**Aim:** Count how many lines in the entries below contain the word "Viewport". Case counts, so match capital and lowercase letters exactly, and reply with the number alone.

++++ Listing ++++

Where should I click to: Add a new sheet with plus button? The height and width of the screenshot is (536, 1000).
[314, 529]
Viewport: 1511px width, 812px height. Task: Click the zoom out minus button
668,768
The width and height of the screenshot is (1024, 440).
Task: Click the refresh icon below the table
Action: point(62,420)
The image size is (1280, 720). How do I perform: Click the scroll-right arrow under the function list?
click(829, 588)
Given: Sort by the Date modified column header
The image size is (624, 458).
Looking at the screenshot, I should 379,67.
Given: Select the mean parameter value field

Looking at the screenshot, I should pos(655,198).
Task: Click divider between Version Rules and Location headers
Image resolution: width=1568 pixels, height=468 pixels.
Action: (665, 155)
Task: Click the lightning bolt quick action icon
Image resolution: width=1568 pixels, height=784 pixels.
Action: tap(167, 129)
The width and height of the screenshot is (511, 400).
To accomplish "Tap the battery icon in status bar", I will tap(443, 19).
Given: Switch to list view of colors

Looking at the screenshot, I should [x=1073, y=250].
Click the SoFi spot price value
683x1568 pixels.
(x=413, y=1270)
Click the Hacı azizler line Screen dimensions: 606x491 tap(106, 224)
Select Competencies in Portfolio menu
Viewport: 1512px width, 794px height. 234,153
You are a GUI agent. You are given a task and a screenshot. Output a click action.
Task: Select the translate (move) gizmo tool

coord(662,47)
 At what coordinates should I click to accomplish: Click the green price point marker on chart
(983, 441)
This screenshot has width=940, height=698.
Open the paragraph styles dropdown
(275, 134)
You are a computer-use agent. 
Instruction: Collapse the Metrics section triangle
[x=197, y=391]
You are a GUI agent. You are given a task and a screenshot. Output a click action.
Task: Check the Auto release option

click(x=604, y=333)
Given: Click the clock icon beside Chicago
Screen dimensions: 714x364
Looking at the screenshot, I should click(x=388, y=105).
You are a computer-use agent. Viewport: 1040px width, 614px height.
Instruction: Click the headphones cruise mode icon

++++

**Response to this exercise:** 3